PROVIDED TEXT:
- - - - - - -

Cyber Concerns Rise in the Wake of Russia’s Invasion of Ukraine

March 11, 2022

threatening hooded figure with the word cyber security superimposed to illustrate post on best practices for cybersecurity

Cybercriminals love pandemics, natural disasters, and wars. Global distractions are good for their business.

Russia’s invasion of Ukraine elevates cyber security risks, which were already on the minds of global business leaders. So far, the incursion has delivered new distributed denial of service (DDoS) attacks and a novel malware, Hermetic Wiper.

While most attacks have targeted Ukraine’s government, infrastructure, and financial services, US companies need to be on guard against spillover and direct attacks. The US/British-owned insurance broker AON was attacked on February 25. Although no direct connection has been reported, this was one day after the invasion.

But business leaders around the world did not need a war to stir their anxieties about cyber-attacks. The Allianz Risk Barometer, which surveys over 2,650 risk management experts around the world, identified cyber risk as the number-one threat to global businesses for 2022.

- - - - - - -

BRIEF 1: Say whether each statement agrees with the cyber-risk article above. Answer yes or no and quote the deciding words. (a) The Allianz Risk Barometer surveys more than 2,650 risk management experts. (b) A direct connection between the attack on AON and the invasion has been reported. (c) Hermetic Wiper is a distributed denial of service attack.
BRIEF 2: Continue the article on cyber risk after Russia's invasion of Ukraine from the point where it stops.

STORED DATA:
- - - - - - -

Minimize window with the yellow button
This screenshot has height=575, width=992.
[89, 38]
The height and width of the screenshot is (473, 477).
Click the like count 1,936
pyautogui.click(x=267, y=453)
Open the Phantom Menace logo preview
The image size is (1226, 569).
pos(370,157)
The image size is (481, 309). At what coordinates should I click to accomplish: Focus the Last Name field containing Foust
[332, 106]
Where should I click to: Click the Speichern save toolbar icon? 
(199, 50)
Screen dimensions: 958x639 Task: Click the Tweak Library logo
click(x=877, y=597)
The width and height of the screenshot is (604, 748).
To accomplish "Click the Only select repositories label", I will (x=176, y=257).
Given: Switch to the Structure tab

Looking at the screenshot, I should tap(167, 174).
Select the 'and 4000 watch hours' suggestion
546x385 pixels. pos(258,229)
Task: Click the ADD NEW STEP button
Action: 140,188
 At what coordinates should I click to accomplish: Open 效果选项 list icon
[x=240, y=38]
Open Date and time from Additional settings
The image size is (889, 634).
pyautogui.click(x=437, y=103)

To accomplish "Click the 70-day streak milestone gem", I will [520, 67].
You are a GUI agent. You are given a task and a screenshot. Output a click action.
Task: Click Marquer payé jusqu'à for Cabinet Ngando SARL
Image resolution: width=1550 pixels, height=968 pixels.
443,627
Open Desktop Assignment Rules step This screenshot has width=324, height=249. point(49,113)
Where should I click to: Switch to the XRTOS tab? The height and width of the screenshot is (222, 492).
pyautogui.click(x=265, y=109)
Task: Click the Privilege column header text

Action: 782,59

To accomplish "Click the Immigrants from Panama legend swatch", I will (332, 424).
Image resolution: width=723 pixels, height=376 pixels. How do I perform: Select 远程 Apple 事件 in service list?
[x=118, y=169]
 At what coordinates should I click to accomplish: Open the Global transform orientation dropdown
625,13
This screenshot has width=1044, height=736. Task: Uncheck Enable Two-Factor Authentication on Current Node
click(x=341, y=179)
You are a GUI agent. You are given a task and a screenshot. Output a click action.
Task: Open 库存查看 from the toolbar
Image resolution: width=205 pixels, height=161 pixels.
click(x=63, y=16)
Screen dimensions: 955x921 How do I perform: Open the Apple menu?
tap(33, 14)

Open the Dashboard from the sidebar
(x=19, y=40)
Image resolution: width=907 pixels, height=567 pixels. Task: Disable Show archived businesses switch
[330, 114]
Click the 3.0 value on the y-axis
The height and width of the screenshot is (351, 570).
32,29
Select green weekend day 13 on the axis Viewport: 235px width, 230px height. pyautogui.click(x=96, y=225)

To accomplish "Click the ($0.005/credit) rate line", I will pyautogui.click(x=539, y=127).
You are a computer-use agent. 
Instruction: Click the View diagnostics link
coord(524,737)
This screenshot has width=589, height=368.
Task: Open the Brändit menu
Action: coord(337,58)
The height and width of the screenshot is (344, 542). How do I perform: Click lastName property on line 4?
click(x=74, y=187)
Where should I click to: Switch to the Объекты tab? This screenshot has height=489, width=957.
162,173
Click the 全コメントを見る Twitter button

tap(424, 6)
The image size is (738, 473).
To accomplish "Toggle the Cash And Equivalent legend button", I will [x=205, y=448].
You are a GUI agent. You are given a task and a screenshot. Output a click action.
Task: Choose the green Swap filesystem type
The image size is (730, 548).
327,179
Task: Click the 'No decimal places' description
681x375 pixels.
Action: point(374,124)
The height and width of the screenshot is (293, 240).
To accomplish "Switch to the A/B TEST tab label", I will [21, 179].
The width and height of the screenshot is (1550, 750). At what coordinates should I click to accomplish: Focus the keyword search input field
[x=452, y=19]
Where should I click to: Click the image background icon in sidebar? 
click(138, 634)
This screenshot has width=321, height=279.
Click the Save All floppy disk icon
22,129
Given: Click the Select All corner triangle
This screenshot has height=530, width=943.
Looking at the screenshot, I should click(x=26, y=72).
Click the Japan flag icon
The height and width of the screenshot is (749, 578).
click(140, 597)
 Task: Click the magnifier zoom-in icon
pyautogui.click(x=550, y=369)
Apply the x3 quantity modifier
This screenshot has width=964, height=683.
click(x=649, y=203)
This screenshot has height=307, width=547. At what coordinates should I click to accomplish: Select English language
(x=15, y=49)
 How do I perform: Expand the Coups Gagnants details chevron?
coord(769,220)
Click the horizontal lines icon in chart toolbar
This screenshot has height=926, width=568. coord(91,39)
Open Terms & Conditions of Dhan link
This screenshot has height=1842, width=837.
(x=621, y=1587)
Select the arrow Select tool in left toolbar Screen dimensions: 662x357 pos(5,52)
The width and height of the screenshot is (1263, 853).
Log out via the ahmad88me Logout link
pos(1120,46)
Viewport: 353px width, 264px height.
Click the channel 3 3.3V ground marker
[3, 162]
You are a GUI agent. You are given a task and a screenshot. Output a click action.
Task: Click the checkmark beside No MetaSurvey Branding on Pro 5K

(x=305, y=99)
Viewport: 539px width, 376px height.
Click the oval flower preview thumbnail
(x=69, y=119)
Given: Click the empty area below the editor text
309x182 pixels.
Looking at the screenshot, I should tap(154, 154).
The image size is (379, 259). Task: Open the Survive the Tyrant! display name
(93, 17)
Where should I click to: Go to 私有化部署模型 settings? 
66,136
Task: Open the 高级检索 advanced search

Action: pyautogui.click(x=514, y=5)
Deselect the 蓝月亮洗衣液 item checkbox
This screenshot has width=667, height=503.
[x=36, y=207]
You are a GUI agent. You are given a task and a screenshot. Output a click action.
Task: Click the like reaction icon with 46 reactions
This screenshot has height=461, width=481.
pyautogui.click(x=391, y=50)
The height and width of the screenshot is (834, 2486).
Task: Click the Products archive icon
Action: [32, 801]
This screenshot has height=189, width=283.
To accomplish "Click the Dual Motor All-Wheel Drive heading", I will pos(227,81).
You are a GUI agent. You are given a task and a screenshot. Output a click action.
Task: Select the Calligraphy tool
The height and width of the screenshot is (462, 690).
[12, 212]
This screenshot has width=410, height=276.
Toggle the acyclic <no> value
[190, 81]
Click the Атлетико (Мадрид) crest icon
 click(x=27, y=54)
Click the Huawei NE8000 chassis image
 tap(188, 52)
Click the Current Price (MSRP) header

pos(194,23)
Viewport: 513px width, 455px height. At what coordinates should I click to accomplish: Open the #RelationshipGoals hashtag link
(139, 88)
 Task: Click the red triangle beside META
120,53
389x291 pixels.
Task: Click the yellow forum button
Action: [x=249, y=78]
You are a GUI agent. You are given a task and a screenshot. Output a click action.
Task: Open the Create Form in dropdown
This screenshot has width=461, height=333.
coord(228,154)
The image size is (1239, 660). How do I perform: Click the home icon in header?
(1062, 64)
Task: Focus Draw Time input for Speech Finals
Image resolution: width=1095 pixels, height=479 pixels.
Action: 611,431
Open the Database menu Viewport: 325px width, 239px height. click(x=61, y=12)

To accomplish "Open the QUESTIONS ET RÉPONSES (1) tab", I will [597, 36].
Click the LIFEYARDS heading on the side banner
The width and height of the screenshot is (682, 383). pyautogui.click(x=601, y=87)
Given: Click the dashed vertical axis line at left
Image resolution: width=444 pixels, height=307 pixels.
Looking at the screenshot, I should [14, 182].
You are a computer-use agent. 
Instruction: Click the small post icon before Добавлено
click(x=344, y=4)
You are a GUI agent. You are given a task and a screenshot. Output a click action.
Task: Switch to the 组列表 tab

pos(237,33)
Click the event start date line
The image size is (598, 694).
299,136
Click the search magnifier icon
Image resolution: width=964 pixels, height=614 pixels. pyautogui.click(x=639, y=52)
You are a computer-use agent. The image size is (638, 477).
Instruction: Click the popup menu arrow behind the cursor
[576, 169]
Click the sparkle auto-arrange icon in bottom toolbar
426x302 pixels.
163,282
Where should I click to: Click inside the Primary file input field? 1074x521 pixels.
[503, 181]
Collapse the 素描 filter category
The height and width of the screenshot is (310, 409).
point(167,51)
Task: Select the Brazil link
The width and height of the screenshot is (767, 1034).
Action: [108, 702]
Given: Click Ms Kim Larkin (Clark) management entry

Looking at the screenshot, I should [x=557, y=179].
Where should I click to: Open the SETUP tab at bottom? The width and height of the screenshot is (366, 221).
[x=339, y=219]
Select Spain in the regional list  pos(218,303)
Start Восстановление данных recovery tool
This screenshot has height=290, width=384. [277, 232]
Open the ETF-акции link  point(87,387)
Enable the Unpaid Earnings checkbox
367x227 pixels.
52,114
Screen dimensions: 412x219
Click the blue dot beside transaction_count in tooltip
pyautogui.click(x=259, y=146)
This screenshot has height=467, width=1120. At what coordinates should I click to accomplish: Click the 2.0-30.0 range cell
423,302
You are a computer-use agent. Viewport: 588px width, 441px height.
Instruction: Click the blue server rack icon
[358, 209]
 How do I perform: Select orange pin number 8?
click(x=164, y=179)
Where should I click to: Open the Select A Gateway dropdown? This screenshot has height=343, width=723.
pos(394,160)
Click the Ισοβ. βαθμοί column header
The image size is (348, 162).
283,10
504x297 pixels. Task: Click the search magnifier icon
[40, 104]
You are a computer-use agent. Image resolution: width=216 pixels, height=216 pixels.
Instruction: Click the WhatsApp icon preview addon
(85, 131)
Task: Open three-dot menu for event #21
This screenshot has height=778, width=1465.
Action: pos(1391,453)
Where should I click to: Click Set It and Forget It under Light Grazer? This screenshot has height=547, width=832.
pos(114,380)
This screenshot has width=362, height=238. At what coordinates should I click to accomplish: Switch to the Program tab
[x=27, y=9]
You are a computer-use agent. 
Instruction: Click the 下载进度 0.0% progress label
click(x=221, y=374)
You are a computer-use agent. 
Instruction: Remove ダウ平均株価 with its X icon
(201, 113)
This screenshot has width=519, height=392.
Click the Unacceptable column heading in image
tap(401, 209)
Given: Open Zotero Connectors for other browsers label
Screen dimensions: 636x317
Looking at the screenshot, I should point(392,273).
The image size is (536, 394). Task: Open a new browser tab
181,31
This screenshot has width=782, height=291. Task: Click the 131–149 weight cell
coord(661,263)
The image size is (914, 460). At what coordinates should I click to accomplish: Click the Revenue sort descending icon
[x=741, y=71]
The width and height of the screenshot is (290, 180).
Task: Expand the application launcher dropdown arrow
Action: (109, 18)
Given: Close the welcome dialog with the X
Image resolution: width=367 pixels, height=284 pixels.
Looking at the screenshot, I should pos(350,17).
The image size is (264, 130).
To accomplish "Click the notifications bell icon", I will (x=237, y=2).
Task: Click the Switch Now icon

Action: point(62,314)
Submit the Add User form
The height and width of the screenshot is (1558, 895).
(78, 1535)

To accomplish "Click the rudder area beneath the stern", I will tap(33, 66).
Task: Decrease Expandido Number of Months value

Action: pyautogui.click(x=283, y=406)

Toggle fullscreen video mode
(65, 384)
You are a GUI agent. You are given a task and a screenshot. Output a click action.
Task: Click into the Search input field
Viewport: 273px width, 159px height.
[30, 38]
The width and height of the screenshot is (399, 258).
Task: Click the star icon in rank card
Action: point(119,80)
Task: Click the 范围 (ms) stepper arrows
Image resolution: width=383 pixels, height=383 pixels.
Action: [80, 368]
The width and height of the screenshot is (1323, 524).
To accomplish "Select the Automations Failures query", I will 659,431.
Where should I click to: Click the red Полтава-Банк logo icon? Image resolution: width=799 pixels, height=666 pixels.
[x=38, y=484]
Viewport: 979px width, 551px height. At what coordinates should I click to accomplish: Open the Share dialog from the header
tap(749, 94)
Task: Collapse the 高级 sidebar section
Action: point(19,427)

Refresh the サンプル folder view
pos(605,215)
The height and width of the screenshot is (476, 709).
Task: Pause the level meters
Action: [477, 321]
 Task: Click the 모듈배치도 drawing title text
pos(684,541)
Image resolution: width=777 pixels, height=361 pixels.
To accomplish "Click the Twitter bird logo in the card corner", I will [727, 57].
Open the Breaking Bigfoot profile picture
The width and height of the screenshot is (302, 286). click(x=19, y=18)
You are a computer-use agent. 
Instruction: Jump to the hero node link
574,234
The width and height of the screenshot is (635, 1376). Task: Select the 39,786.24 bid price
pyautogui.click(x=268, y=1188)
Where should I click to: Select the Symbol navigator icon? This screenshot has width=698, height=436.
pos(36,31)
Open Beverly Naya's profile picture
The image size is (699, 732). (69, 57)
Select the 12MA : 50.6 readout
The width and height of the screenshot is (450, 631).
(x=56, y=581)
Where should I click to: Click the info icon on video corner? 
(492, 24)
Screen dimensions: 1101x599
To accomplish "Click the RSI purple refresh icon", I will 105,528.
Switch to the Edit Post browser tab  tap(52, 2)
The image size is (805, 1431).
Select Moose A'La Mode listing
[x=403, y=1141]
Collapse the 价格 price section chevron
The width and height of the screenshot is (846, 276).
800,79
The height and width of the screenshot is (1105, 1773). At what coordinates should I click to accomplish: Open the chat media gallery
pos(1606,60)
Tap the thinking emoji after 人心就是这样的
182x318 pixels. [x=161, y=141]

- - - - - - -

EXERCISE RESULT 1:
(a) Yes: "surveys over 2,650 risk management experts around the world."
(b) No: "Although no direct connection has been reported."
(c) No: "a novel malware, Hermetic Wiper."

EXERCISE RESULT 2:
That means companies worry more about potential data breaches, ransomware attacks, and major IT outages than supply chain disruptions, COVID-19, or natural disasters. The second highest-rated concern was a business interruption, which can result from a catastrophic cyber-attack.

Not being able to provide products and services on time or–at all–is a frightening prospect. Business interruptions can have long-lasting, and for some companies, fatal impacts.

Tower’s commitment to business continuity relies on our powerful cybersecurity system and exacting protocols. These include the installation of anti-malicious software and its updates, the use of multi-factor authentication (MFA), VPNs, and real-time, 24/7 monitoring to detect and mitigate cyber intrusions. In addition, our employees receive extensive cybersecurity training and understand how to do their part to prevent breaches. We invest considerable time, thought, effort, and money to secure our data and our clients’ data.

Because data transfer presents a vulnerability, we also have a Vendor Risk Assessment Process for all third parties that can access Tower’s data, networks, and servers. In a digital age, companies need to be as concerned about their partners’ cybersecurity practices as they are about their own.

Hopefully, the war in Ukraine will not provoke massive cyber-attacks, but now is the time to secure your perimeters. To help you tell if your organization is as cyber secure as it can be, here’s a checklist gleaned from our partner, Palo Alto Networks, and the Shields Up site from the US government’s Cybersecurity & Infrastructure Security Agency (CISA).

  • Implement multi-factor authentication on your accounts.
  • Lockdown your network. Disable all applications, ports, and protocols that are not essential to operations.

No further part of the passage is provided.